According to USA Boxing, Inc. Ali fought 105 amateur and Olympic bouts (100-5) and 61 professional bouts (56-5) during his career.  That is the equivalent of a staggering 600 amateur bouts in terms of total ring time.  Moreover, Ali fought the best amateurs in six Golden Gloves tournaments, four national Golden Gloves and AAU tournaments, and in the 1960 Olympic Games.  Finally, he fought for 21 years against the heaviest punchers of this planet (that could shame those pity-patter bitching punchin’ heavy weight pugs today)  like the monster hitter George Foreman (whose right riveting upper cut power saw Joe Fraizer jerked up by half-foot from the dais before he was knocked out cold in the 2nd Round.

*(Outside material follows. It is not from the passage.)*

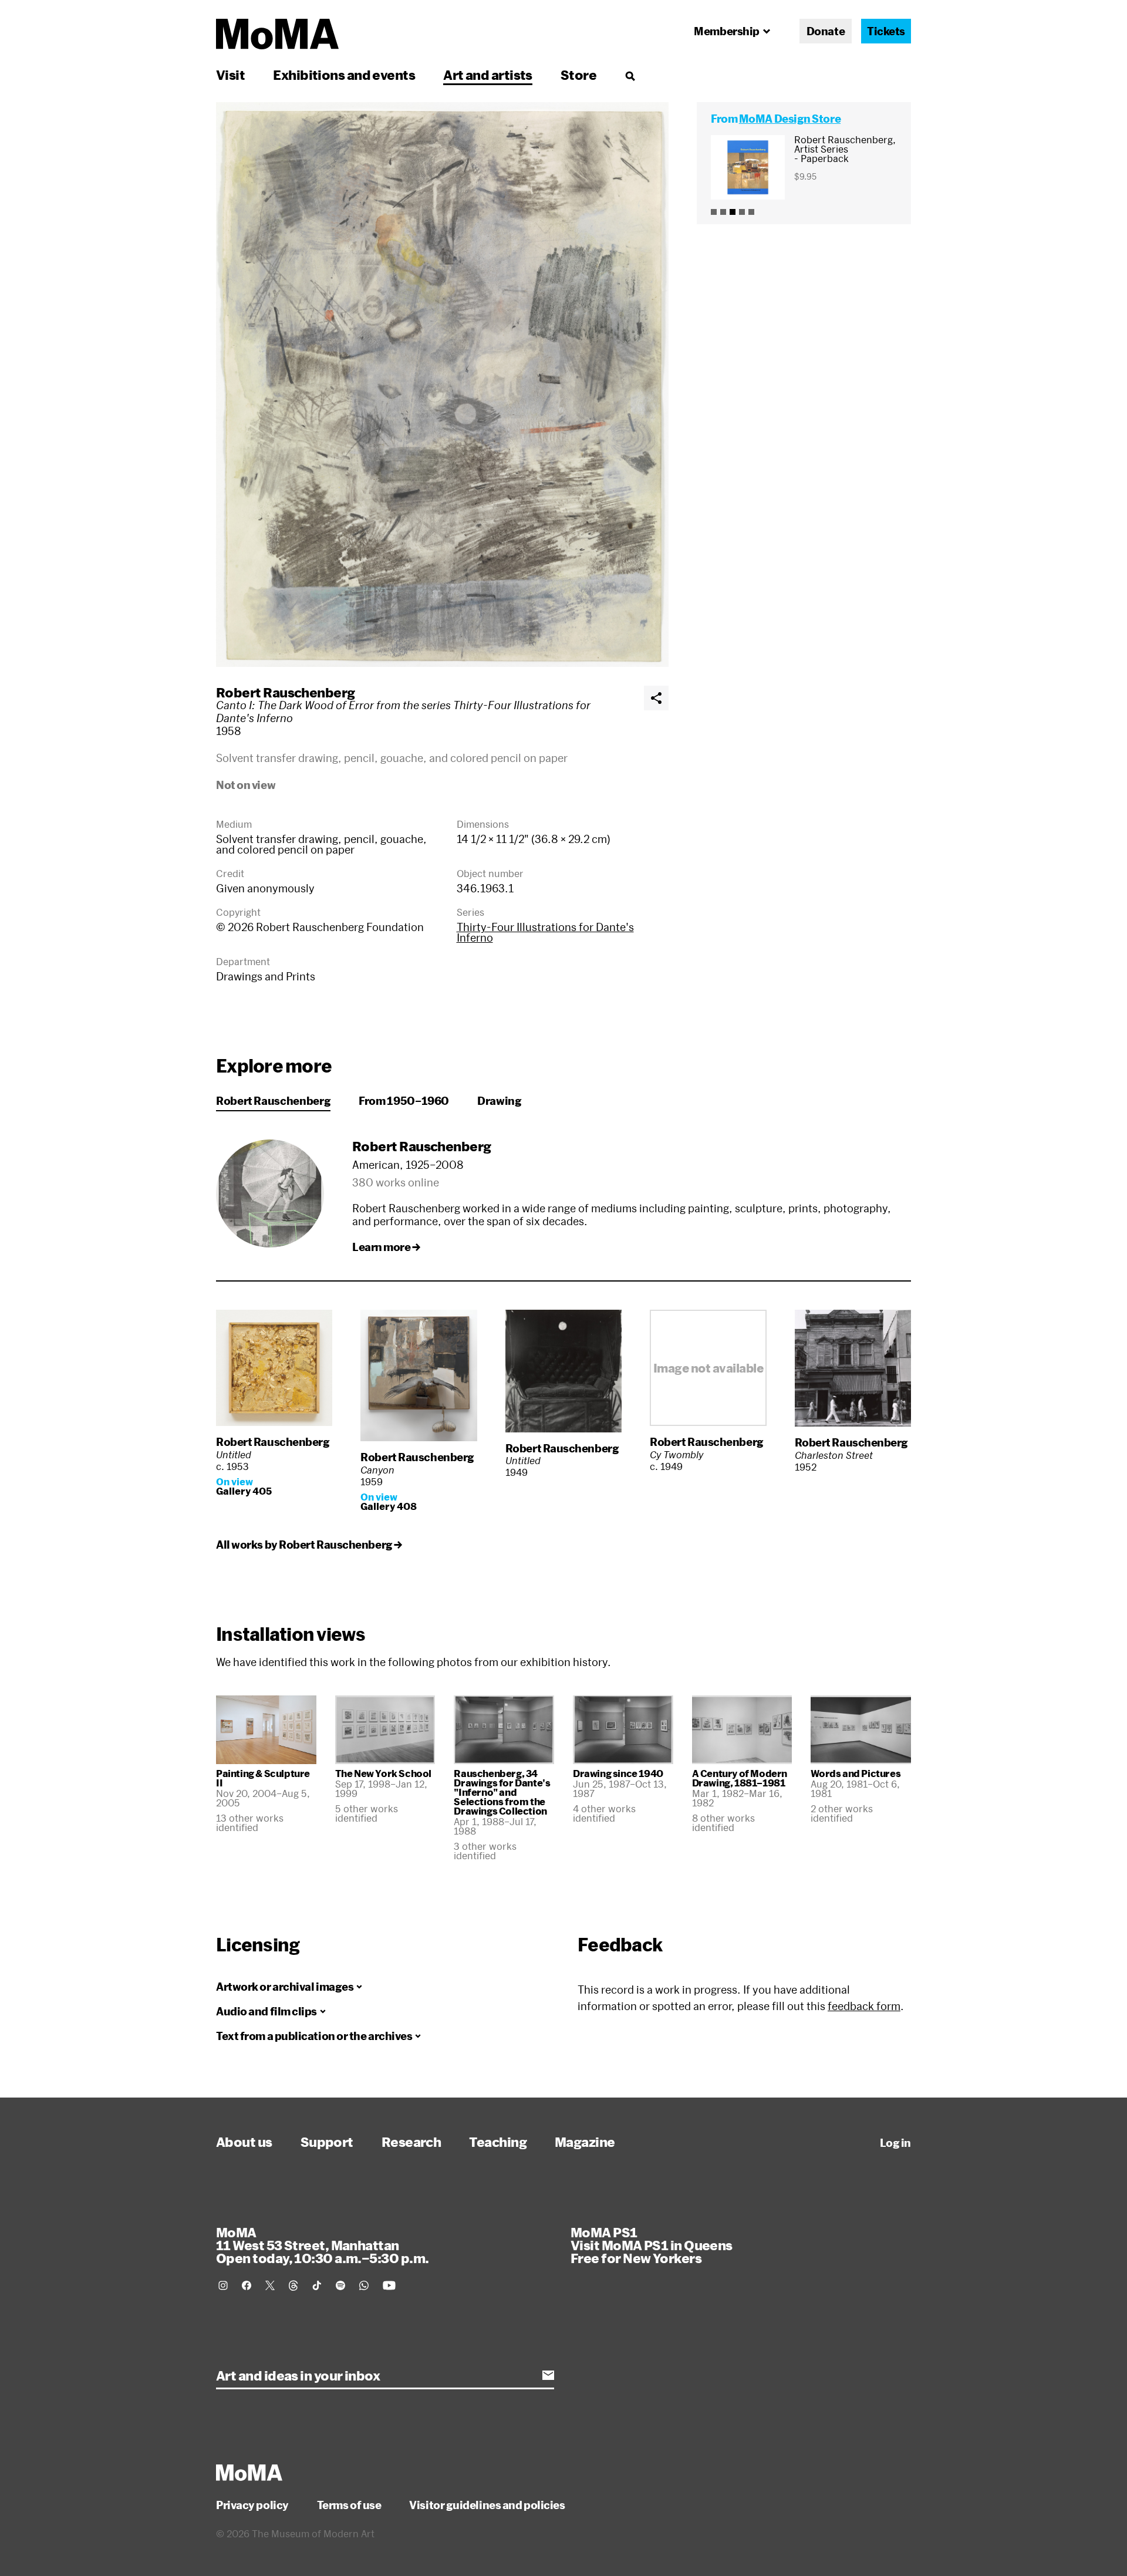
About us (244, 2141)
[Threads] (293, 2285)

You Mayweather and Pacquiao fans and apologists go and check, pronto, this phenomenon at YouTube for you to confirm) perennial nemesis Joe Frazier,Sonny Liston, Ken Norton and Leon Spinks.  

Amateur Boxing  has Short Rounds
Amateur careers, on the other hand, tend to be very short. Few reach open division level and, of those who do, few reach national competition. Indeed, among the active boxers in most in Indiana and Kentucky clubs in  the U.S, the average experience level is less than 2 years with the club and less than 24 total minutes in the ring.   
That’s why 8th world division champions Manny Pacquiao beg that reasons prevail among the advocates of the ban that it is not an answer.
“The answer isn’t to cancel boxing. This is where we get fighters for the Olympics. We just have to take the proper precautions,” he said in a television interview.